Building zones define what may legally be built on a plot and how intensively the land may be used. For buyers, owners and lenders, zoning is therefore central to planning permission, financing, taxation and the market value of Swiss real estate.
Under Article 15 RPG, a building zone is land suitable for development, expected to be needed within 15 years and capable of being serviced. The cantonal structure plan, for example in Zurich, Bern or Vaud, sets binding guidance for authorities on settlement development. The municipal zoning plan and building regulations then determine the permitted zone for each parcel. Since the 2014 RPG revision, oversized building zones must be reduced, reallocated or staged over time.
Residential zones W2, W3 or W4 usually indicate two-, three- or four-storey residential development, although the exact meaning depends on cantonal and municipal law. Key limits include utilisation ratio, building height, boundary distances, building length, green-space ratio and parking requirements. On an 800 m² plot with a utilisation ratio of 0.60, the calculated chargeable floor area would be 480 m². In cities such as Zurich or Winterthur, higher utilisation can raise land value substantially if access, noise and daylight rules are met.

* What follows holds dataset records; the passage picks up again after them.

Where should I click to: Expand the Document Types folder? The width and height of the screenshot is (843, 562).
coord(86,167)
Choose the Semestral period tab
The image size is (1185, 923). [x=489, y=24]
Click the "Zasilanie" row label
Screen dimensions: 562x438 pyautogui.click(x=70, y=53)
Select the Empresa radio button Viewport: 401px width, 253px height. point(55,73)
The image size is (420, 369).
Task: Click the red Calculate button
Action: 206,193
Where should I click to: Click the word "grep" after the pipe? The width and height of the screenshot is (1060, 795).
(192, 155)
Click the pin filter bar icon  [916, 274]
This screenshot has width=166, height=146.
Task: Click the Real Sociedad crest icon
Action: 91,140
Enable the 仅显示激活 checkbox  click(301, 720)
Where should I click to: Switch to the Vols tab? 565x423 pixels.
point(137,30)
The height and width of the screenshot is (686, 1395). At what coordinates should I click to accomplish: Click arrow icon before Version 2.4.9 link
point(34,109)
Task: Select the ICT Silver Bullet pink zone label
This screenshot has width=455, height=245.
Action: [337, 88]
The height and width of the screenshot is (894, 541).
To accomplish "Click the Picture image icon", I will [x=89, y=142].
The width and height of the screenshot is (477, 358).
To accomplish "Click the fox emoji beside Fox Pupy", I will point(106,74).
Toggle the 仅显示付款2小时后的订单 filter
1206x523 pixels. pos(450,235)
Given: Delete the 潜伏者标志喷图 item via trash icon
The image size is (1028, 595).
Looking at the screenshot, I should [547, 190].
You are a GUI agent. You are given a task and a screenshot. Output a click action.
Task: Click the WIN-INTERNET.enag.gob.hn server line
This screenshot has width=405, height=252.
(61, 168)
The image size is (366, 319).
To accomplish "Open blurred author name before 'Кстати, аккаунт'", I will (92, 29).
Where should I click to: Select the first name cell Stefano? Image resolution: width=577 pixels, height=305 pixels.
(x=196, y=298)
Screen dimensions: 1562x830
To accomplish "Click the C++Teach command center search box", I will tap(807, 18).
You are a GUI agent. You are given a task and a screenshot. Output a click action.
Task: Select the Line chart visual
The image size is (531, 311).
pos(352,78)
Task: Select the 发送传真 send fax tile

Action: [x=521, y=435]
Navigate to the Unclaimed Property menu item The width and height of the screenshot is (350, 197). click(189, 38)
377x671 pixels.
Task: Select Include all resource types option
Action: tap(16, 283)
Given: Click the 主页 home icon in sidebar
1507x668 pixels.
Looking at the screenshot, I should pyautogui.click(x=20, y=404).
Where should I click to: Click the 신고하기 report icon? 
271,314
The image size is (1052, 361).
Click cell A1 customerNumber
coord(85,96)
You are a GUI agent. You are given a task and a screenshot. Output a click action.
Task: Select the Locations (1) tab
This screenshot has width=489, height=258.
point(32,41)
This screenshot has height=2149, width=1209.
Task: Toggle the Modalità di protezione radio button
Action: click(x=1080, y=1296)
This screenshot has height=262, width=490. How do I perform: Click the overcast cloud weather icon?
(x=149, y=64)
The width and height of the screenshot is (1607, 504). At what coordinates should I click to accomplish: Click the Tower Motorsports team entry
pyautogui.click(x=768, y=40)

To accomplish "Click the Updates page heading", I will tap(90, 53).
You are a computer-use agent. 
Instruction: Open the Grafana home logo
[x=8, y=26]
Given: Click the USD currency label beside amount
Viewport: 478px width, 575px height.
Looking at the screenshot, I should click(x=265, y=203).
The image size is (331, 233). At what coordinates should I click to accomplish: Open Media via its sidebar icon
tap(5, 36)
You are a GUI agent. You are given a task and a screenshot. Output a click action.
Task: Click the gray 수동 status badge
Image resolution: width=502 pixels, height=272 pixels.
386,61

Mixed zones often allow housing, offices, shops and non-disruptive businesses within the same area. Commercial and industrial zones are more commonly intended for production, storage, workshops, logistics or lower-emission services. In cantons such as Aargau, St. Gallen and Basel-Landschaft, noise sensitivity levels under the Noise Abatement Ordinance can be decisive. A pure industrial zone may have limited value for housing, but high value for a business needing 3'000 m² of hall space and motorway access.
The agricultural zone under Article 16 RPG protects farmland and maintains the separation between building land and non-building land. New residential houses are generally prohibited unless they are tied to an agricultural business and operationally necessary. Exceptions may cover farm buildings, soil-based production or certain conversions of existing buildings under Articles 24 et seq. RPG. A plot outside the building zone can therefore be worth only a fraction per m² of comparable building land in Zug, Geneva or Zurich.
Rezoning usually starts with a municipal planning proposal, cantonal preliminary review, public deposit, objections and a decision by the municipality or parliament. Depending on the canton, approval by a department or government council is also required because zoning plans must be spatially coordinated. If land is newly and permanently assigned to a building zone, Article 5 RPG requires a value-capture levy of at least 20 percent of the planning gain. Cantons such as Bern and Vaud regulate rates, due dates and exemptions differently; the ESTV matters mainly for federal tax questions.
Before buying, obtain a current zoning extract with the zoning plan, regulations, servicing status, protected objects, hazard map and cadastre of public-law restrictions on ownership. A land purchase contract requires public notarisation under Article 216 OR, and mistaken assumptions about the zone are difficult to correct later. Banks take the legally permitted use into account when assessing lending and affordability, with FINMA supervision and SBVg guidelines supporting conservative valuations. On a price of CHF 1'500'000, reduced utilisation can quickly lower the lending value by several CHF 100'000.